● **Data records**:
━━━━━━━━━━━━━━━━━━━━━━━━━━━━━━
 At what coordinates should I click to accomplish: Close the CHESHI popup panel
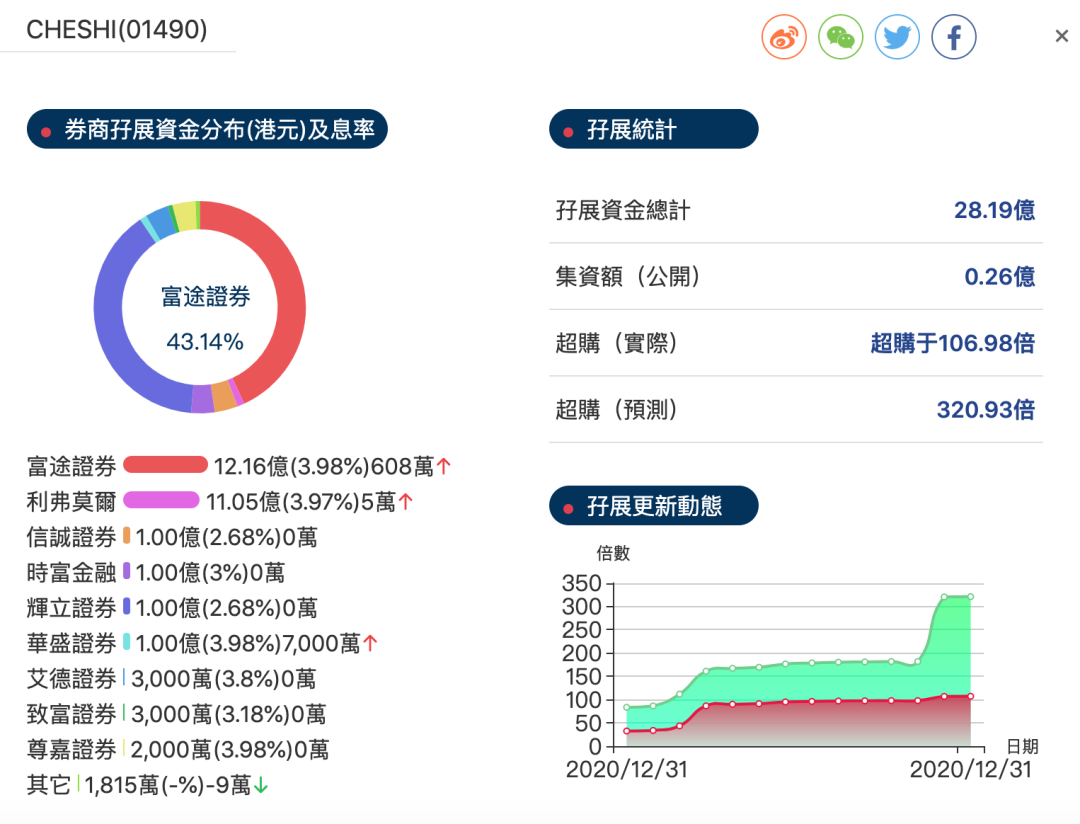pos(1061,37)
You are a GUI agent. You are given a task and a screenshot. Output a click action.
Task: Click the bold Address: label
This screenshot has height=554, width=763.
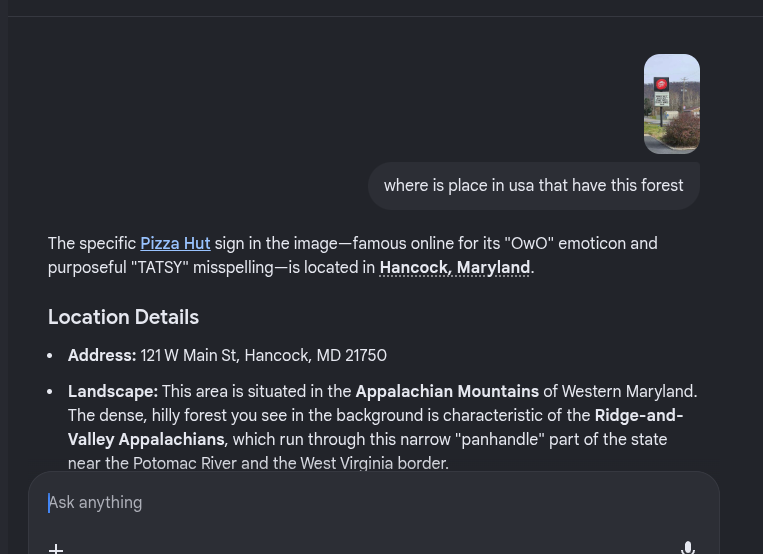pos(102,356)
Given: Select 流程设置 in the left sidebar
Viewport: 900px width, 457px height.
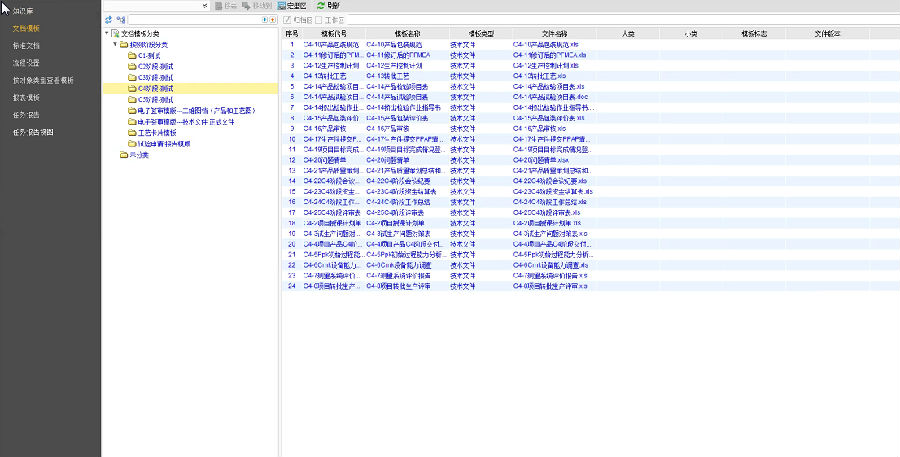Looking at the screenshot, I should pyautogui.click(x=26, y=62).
━━━━━━━━━━━━━━━━━━━━━━━━━━━━━━
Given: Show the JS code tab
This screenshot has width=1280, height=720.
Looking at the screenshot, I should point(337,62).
━━━━━━━━━━━━━━━━━━━━━━━━━━━━━━
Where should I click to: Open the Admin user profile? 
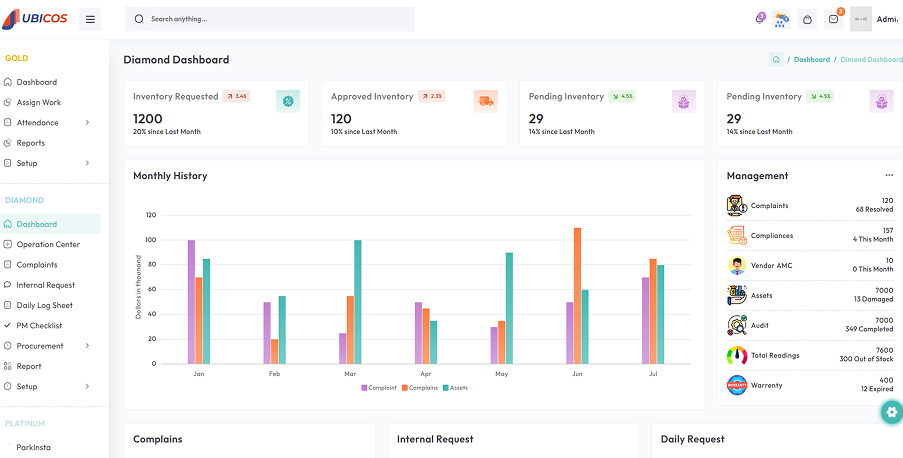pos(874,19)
━━━━━━━━━━━━━━━━━━━━━━━━━━━━━━
● **Exercise goal**: Leaving all pictures out, output exactly the lines of the material above from the line with "At what coordinates" to the line with "Given: Select 流程设置 in the left sidebar", both included.

● **Result of the exercise**:
 At what coordinates should I click to accomplish: Close the CHESHI popup panel
pos(1061,37)
You are a GUI agent. You are given a task and a screenshot. Output a click action.
Task: Click the bold Address: label
This screenshot has height=554, width=763.
pos(102,356)
Given: Select 流程设置 in the left sidebar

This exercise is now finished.